Alright – enough exclamations…
But seriously that is just too cool.
Then the show, Joan MacLeod‘s “The Valley” happened:
If you know me then you already know I am deeply involved in suicide prevention and advocacy for mental health awareness. My show “Everything but the Cat…” is currently in pre-production for a 2014 tour of high schools in Ontario. So here I am, sitting in the audience with my Education Consultant as my seat buddy and this play unfolds about a late teen boy who can’t seem to make the transition into university – he’s deeply depressed and unmotivated and wants to hide away from the world. Even though it’s not the money; he got a full scholarship to go to Uni, and his family is super supportive… Hmmm. Where have I heard that before? Soon enough the parallels with my brother were too much and I was on the edge of my seat.
At one point of the play one of the characters is compelled to attempt suicide.
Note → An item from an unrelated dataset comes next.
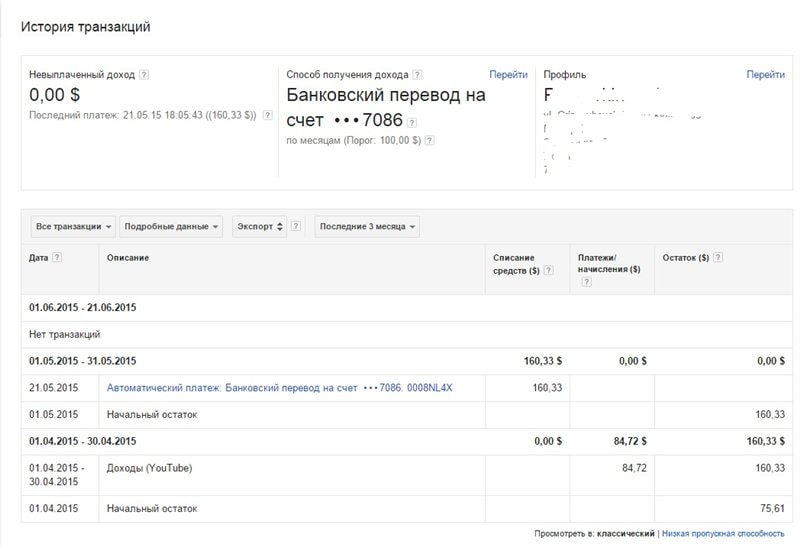The height and width of the screenshot is (547, 800).
Task: Open the Автоматический платеж transaction link
Action: (279, 387)
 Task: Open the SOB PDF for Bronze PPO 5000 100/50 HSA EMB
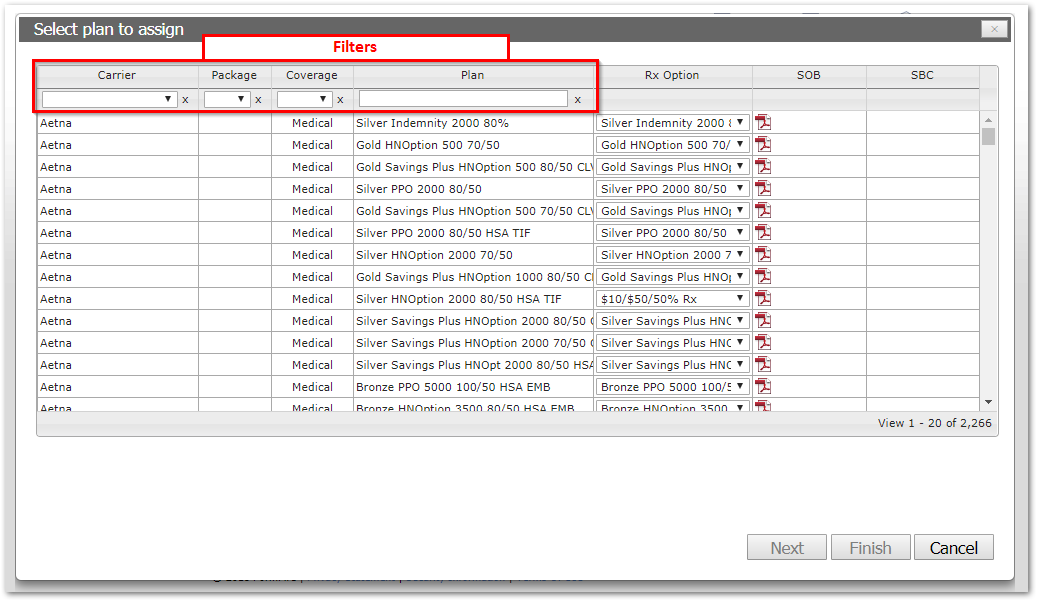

It was well staged, well acted, well written. I was in tears. And not pretty hollywood tears when you see someone upset on tv, no, I was weeping.
But then I cried even harder because the boy in MacLeod’s story has a hopeful if not happy ending. I wept for that happy ending that my family never got. In an alternative universe Andrew doesn’t go through with it. He tells me. He tells my family. He tells someone and they listen. Really listen. They become his rock and he leans on us and that’s okay. He hits rock bottom, but that’s okay because that’s us and we don’t mind. We will stick around to be the solid ground he has to stand on to get better. And in that alternative universe my brother comes home for Christmas.
So I would like to thank the cast and crew behind The Valley – especially the playwright who not only made me feel extra warm fuzzies that this was set in Canada, but that she “went there”. MacLeod allowed for some choice acting moments and thanks to the cast for not commenting on the depression or anxiety written into their characters. A brave role for a young actor who plays Connor and has a psychotic break onstage… But everyone was solid. My focus was drawn to Susan Coyne though – maybe it was the postcard that has me hyper aware of her onstage – but her mothering was lovely to watch. My step-mom walked with her in that show, in that parallel universe where she gets to participate in saving her son.
Both my seat buddy and I walked out of there with wet eyes and a huge smile. We have a meeting this Sunday about “Everything But the Cat…” and the next steps on taking it on tour and it seems kismet that we were able to come together and see this show – not even knowing the content would be so close to home, to our hearts.
This is a pretty high bar you have set Tarragon. But so far, I am loving this whole subscriber thing and being exposed to new works of theatre and then being catapulted into inspiration and ideas.